A importância da literalidade do relato da
criação para a teologia bíblica e para os adventistas
Se o
relato da criação não
é literal,
mas metafórico, que segurança a teologia bíblica teria de que todo o restante é confiável? Se os capítulos um e dois de Gênesis são apenas simbólicos, como saber se
o capítulo três também
não se trata de mera ilustração?
Se
Deus usou processos evolutivos para dar origem à existência das espécies, seja do
mundo vegetal, como do animal, a morte já faria parte desse processo? Se a morte foi estabelecida
pelo próprio Deus, em um sistema de seleção natural, em que
sobrevive o mais apto, então a morte deixa de ser consequência pelo
pecado?
Se a
morte não
é consequência do pecado,
por que Deus Se faria homem (Jesus) e morreria pela humanidade “caída”? Se Jesus não
morreu pelos pecados da humanidade, Ele seria realmente Deus? Ele
ressuscitaria? Ele voltaria, segundo Sua promessa?
Observa-se
com tais questões que todo o esquema bíblico-teológico desmorona quando
a criação de Gênesis 1 e 2
deixa de ser encarada como um fato literal. Sendo assim, Jesus perde a
centralidade e funcionalidade que a Bíblia Lhe confere do primeiro ao último livro.
“No
fluxo canônico
geral das Escrituras, por causa da ligação inseparável
entre a origem (Gn 1-3) e o fim dos tempos (Ap 20-22), sem um começo literal, não há um fim literal. Além disso, pode-se argumentar que
as doutrinas da humanidade, pecado, salvação, juízo, sábado, e assim por diante, já apresentadas nos capítulos de abertura de Gênesis, todas
dependem da interpretação literal das origens” (Klingbeil, 2015, p. 19).
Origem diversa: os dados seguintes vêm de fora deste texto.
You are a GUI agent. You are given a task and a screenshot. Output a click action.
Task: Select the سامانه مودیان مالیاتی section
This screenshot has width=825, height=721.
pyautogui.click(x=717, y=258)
No que diz respeito aos adventistas do sétimo dia, isso tem ainda mais
implicações. Sem a crença da criação em seis dias literais, toda a doutrina
professada seria desconstruída. O “povo do advento” estaria esperando pelo advento de quem? E que sentido
haveria de ter o sétimo dia
como dia separado? Por que guardar os mandamentos, se eles são apenas figurativos,
bem como toda a Bíblia?
Além disso, os
relatos da criação, conforme estão descritos em Gênesis 1-3,
enfatizam o caráter de Deus sob três importantes aspectos: Seu amor (por criar), Sua justiça
(por permitir que as consequências das escolhas de Adão e Eva recaíssem sobre eles) e Sua misericórdia
(ao providenciar redenção por meio do unigênito Jesus).
A partir do momento em que a Bíblia deixa de ser autoridade máxima, a graça recebida pelos méritos substitutivos de Jesus perde
todo seu valor. Reconhecer o relato de Gênesis 1-3 como literal está intimamente ligado ao senso de adoração Àquele que fez, que faz e que fará.
A
relação entre a literalidade do relato bíblico da criação e as três
mensagens angélicas de Apocalipse 14
As três mensagens angélicas de Apocalipse 14:6-9 têm uma função bem definida do ponto
de vista escatológico. Contudo, elas apresentam outros elos que remetem à literalidade do relato da criação.
“E vi outro anjo voar pelo meio do céu, e tinha o evangelho eterno...” Que evangelho é esse? O evangelho significa as boas-novas da salvação. A salvação só é ofertada por Deus porque o homem peca, segundo Gênesis 3, portanto, a justificação pela fé depende da crença na criação literal. Jesus, nosso substituto pela fé, veio salvar o homem que cometeu pecado no Éden de Gênesis.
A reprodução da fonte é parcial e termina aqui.